» TASK OBJECTIVE:
Restate each entry below word for word, without skipping any.

(Stored data)
———

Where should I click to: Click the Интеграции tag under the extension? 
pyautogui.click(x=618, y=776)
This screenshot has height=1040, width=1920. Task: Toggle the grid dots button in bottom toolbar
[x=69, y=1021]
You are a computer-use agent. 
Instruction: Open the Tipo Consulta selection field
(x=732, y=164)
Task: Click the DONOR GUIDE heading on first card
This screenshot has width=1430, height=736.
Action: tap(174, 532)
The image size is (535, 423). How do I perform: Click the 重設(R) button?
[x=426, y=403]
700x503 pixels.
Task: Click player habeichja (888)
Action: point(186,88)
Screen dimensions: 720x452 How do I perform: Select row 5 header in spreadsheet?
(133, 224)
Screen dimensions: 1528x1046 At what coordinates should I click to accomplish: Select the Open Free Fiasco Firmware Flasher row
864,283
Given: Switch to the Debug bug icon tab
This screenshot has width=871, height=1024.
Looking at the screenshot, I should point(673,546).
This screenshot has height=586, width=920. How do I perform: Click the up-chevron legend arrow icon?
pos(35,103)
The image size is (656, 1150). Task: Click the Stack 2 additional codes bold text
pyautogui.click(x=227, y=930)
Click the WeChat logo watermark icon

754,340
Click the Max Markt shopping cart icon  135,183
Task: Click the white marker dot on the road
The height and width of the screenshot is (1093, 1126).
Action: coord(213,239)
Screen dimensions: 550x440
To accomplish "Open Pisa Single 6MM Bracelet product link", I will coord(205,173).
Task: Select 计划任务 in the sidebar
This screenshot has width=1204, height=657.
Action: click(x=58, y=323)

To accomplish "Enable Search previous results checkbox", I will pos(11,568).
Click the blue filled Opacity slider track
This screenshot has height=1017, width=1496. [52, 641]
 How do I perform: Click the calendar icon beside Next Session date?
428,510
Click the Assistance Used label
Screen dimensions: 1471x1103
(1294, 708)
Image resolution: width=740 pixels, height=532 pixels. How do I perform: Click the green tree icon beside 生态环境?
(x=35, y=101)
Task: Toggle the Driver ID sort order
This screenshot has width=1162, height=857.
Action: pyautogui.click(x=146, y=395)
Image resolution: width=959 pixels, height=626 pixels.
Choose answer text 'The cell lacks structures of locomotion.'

———

» TASK SOLUTION:
Where should I click to: Click the Интеграции tag under the extension? 
pyautogui.click(x=618, y=776)
This screenshot has height=1040, width=1920. Task: Toggle the grid dots button in bottom toolbar
[x=69, y=1021]
You are a computer-use agent. 
Instruction: Open the Tipo Consulta selection field
(x=732, y=164)
Task: Click the DONOR GUIDE heading on first card
This screenshot has width=1430, height=736.
Action: tap(174, 532)
The image size is (535, 423). How do I perform: Click the 重設(R) button?
[x=426, y=403]
700x503 pixels.
Task: Click player habeichja (888)
Action: point(186,88)
Screen dimensions: 720x452 How do I perform: Select row 5 header in spreadsheet?
(133, 224)
Screen dimensions: 1528x1046 At what coordinates should I click to accomplish: Select the Open Free Fiasco Firmware Flasher row
864,283
Given: Switch to the Debug bug icon tab
This screenshot has width=871, height=1024.
Looking at the screenshot, I should point(673,546).
This screenshot has height=586, width=920. How do I perform: Click the up-chevron legend arrow icon?
pos(35,103)
The image size is (656, 1150). Task: Click the Stack 2 additional codes bold text
pyautogui.click(x=227, y=930)
Click the WeChat logo watermark icon

754,340
Click the Max Markt shopping cart icon  135,183
Task: Click the white marker dot on the road
The height and width of the screenshot is (1093, 1126).
Action: coord(213,239)
Screen dimensions: 550x440
To accomplish "Open Pisa Single 6MM Bracelet product link", I will coord(205,173).
Task: Select 计划任务 in the sidebar
This screenshot has width=1204, height=657.
Action: click(x=58, y=323)

To accomplish "Enable Search previous results checkbox", I will pos(11,568).
Click the blue filled Opacity slider track
This screenshot has height=1017, width=1496. [52, 641]
 How do I perform: Click the calendar icon beside Next Session date?
428,510
Click the Assistance Used label
Screen dimensions: 1471x1103
(1294, 708)
Image resolution: width=740 pixels, height=532 pixels. How do I perform: Click the green tree icon beside 生态环境?
(x=35, y=101)
Task: Toggle the Driver ID sort order
This screenshot has width=1162, height=857.
Action: pyautogui.click(x=146, y=395)
Image resolution: width=959 pixels, height=626 pixels.
Choose answer text 'The cell lacks structures of locomotion.'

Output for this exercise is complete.